* **Exercise requirements**
Quote the entries in full, character for character, without their images.

[Stored data]

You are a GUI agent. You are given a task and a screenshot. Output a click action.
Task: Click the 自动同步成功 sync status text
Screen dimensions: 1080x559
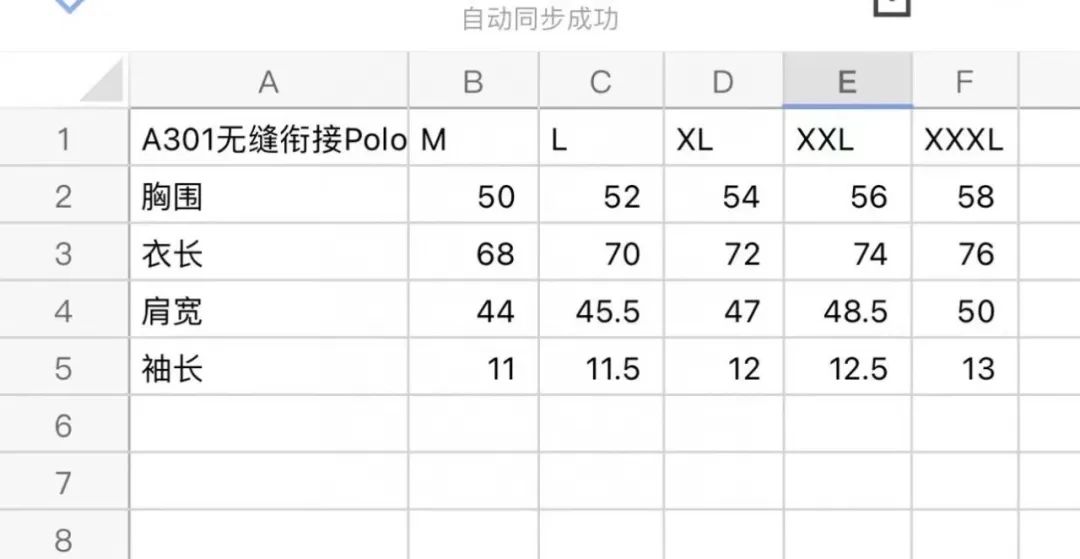[540, 19]
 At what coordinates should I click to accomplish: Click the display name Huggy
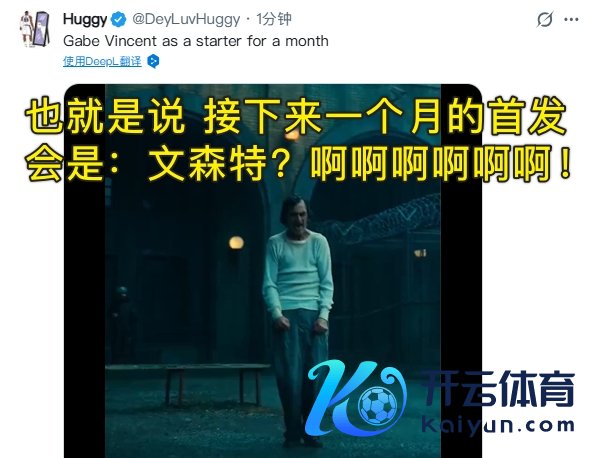coord(85,19)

* **Result of the task**
You are a GUI agent. You are given a task and a screenshot. Output a click action.
Task: Click the 自动同步成功 sync status text
Screen dimensions: 1080x559
[540, 19]
 At what coordinates should I click to accomplish: Click the display name Huggy
coord(85,19)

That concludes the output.